脊髓内质网应激在长期饮酒致术后疼痛慢性化中的作用及其机制

Previous studies have demonstrated that chronic alcohol consumption is associated with postsurgical pain chronification, but the underlying mechanisms remain unclear. The endoplasmic reticulum (ER) stress receptor inositol requiring enzyme 1 (IRE1α) and toll-like receptor 4 (TLR4) in microglia can increase the production of proinflammatory cytokine tumor necrosis factor-α (TNFα) and then promote the switch of α-amino-3-hydroxy-5-methyl-4-isoxazolepropionic acid (AMPA) receptors from Ca2+ impermeable to Ca2+ permeable receptors, thereby regulating neuronal excitability and enhancing central sensitization in the spinal cord, which is beneficial to the development of chronic pain. In addition, previous studies have shown that TLR4 can activate IRE1α and its downstream target X box-binding protein (XBP-1). Our preliminary data showed that chronic alcohol consumption prolonged postsurgical pain, increased the spinal expression of IRE1α and enhanced the phosphorylation of eukaryotic initiation factor 2 subunit alpha (eIF2α) in the spinal cord, which is the downstream molecule of another ER stress receptor protein kinase RNA-like ER kinase (PERK). Meanwhile, we observed that chronic alcohol consumption activated microglia in the spinal dorsal horn and increased the expression of TLR4. Therefore, we hypothesize that by regulating spinal ER stress and TNFα-AMPA receptor signaling pathway-mediated microglia-neuron crosstalk, chronic alcohol consumption promotes postsurgical pain chronification. To address this hypothesis, we will use Cre-LoxP system-based cell-specific gene knockout (KO) mice combined with pain behavioral testing, spinal slice recording, in vivo Ca2+ imaging to investigate the effect of spinal endoplasmic reticulum stress on chronic alcohol consumption-induced pain chronification after surgery and its underlying mechanisms. The present study will provide new thoughts for the treatment of chronic postsurgical pain in alcoholics.
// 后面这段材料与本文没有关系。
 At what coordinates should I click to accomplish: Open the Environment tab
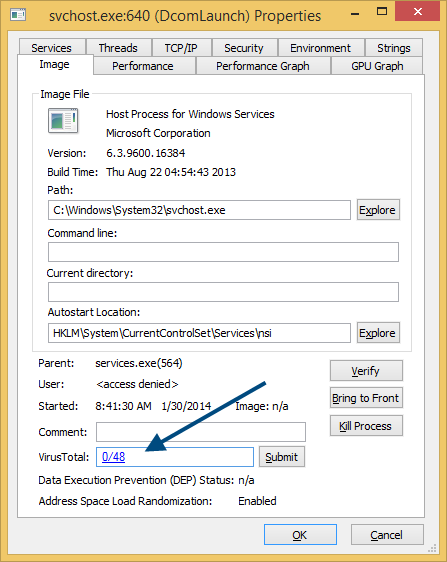pos(321,48)

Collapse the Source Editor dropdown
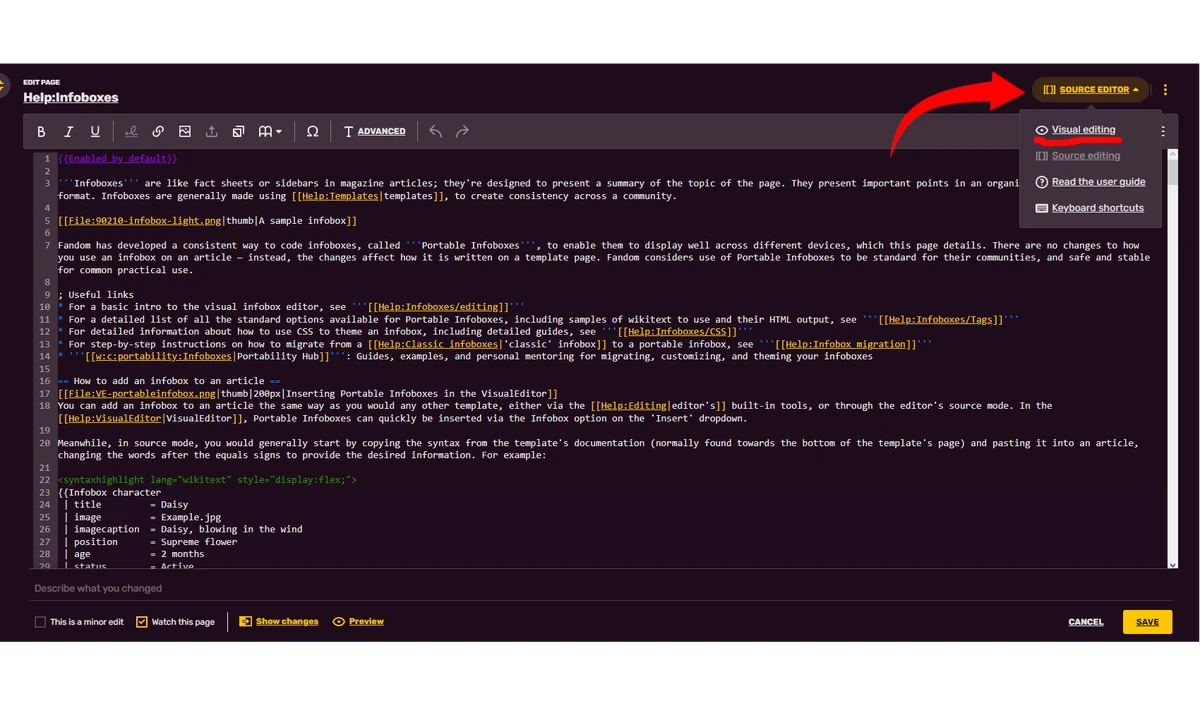[1090, 89]
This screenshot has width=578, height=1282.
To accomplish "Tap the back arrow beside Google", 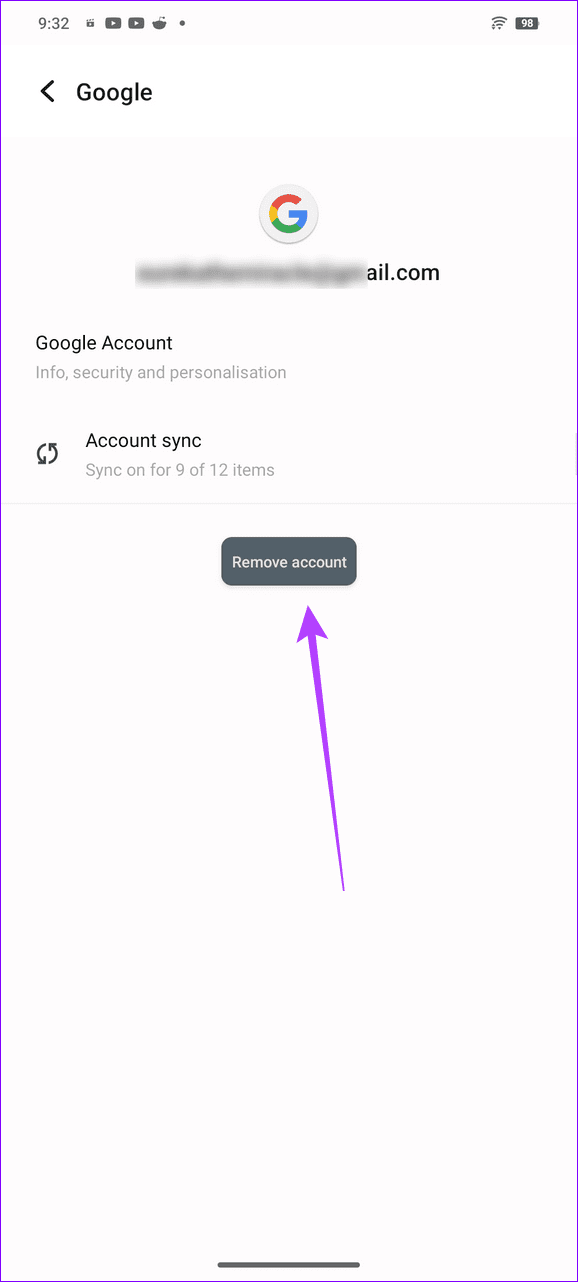I will click(x=47, y=91).
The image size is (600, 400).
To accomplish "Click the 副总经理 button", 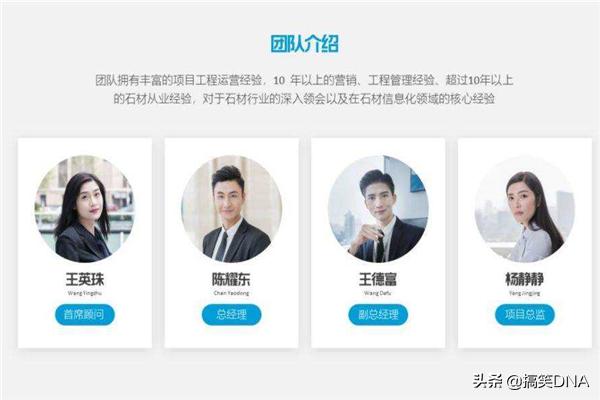I will coord(378,315).
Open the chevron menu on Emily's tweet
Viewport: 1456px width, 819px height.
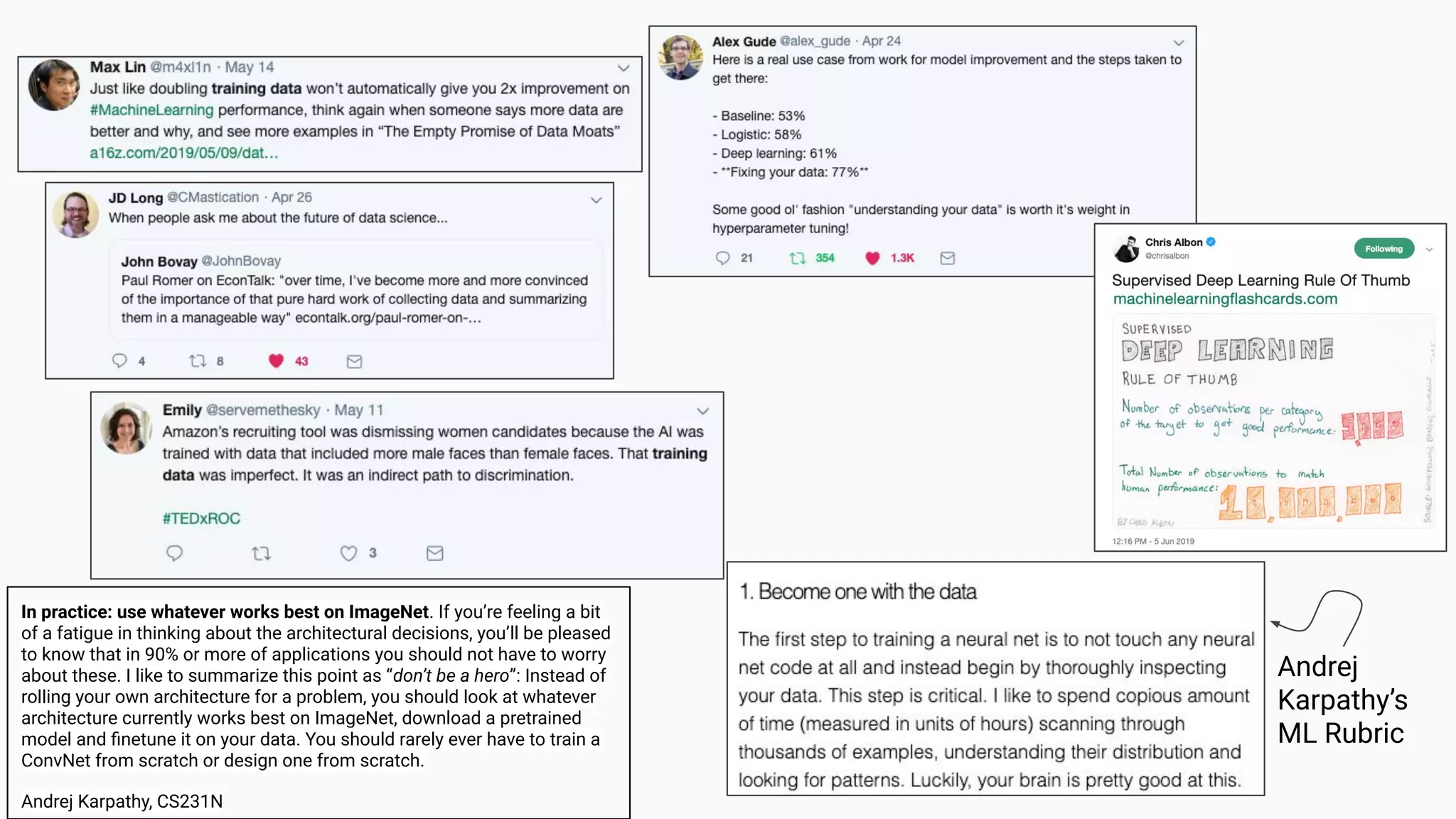(702, 411)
长期饮酒可致术后疼痛慢性化，但机制未明。脊髓内质网应激受体IRE1α和小胶质细胞表达的TLR4可通过调控TNFα而促进AMPA受体从Ca2+不通透型转换为Ca2+通透型、调节神经元兴奋性、增强脊髓中枢敏化以利于慢性痛发生。另外，TLR4可激活IRE1α及其下游靶点XBP-1。我们预实验观察到长期饮酒导致术后疼痛时间延长、上调脊髓背角IRE1α表达并增强另一内质网应激受体PERK下游分子eIF2α的磷酸化、激活脊髓背角小胶质细胞并上调TLR4的表达。因此我们推测：长期饮酒通过调控脊髓内质网应激、增强TNFα-AMPA受体信号通路介导的小胶质细胞与神经元之间的对话，以促进术后疼痛慢性化。我们将用基于Cre-LoxP构建的基因敲除小鼠，结合行为学测试、脊髓片电生理记录和在体钙成像技术，探讨脊髓内质网应激在长期饮酒所致的术后疼痛慢性化中的作用及其机制，以期为治疗酒精成瘾患者术后慢性疼痛提供新思路。

研究表明疼痛慢性化的一个重要影响因素是长期饮酒。本研究中，我们利用基于Cre/LoxP系统构建的小胶质细胞特异性Inositol requiring enzyme 1（IRE1α），Protein kinase RNA-like ER kinase （PERK）和Toll-like receptor 4（TLR4）基因敲除小鼠以及小胶质细胞特异性TNFα过表达小鼠，通过疼痛行为学测试，脊髓片电生理记录，在体钙离子成像，以及生化和药理分析等，观察了脊髓内质网应激在长期饮酒导致的术后疼痛慢性化中的作用。我们的研究结果显示长期饮酒导致术后疼痛时间延长。另外我们发现，长期饮酒使脊髓内质网应激受体IRE1α表达增多，以及另一内质网应激受体PERK的下游分子eIF2α磷酸化增强。此外，长期饮酒使脊髓背角小胶质细胞被激活从而导致TLR4表达增多。通过转基因小鼠和野生型小鼠的应用，我们还发现IRE1α-TNFα-AMPA受体信号通路参与了酒精致术后疼痛慢性化，并且胶质细胞与神经元之间存在对话机制，进一步导致了长期饮酒导致的术后疼痛慢性化。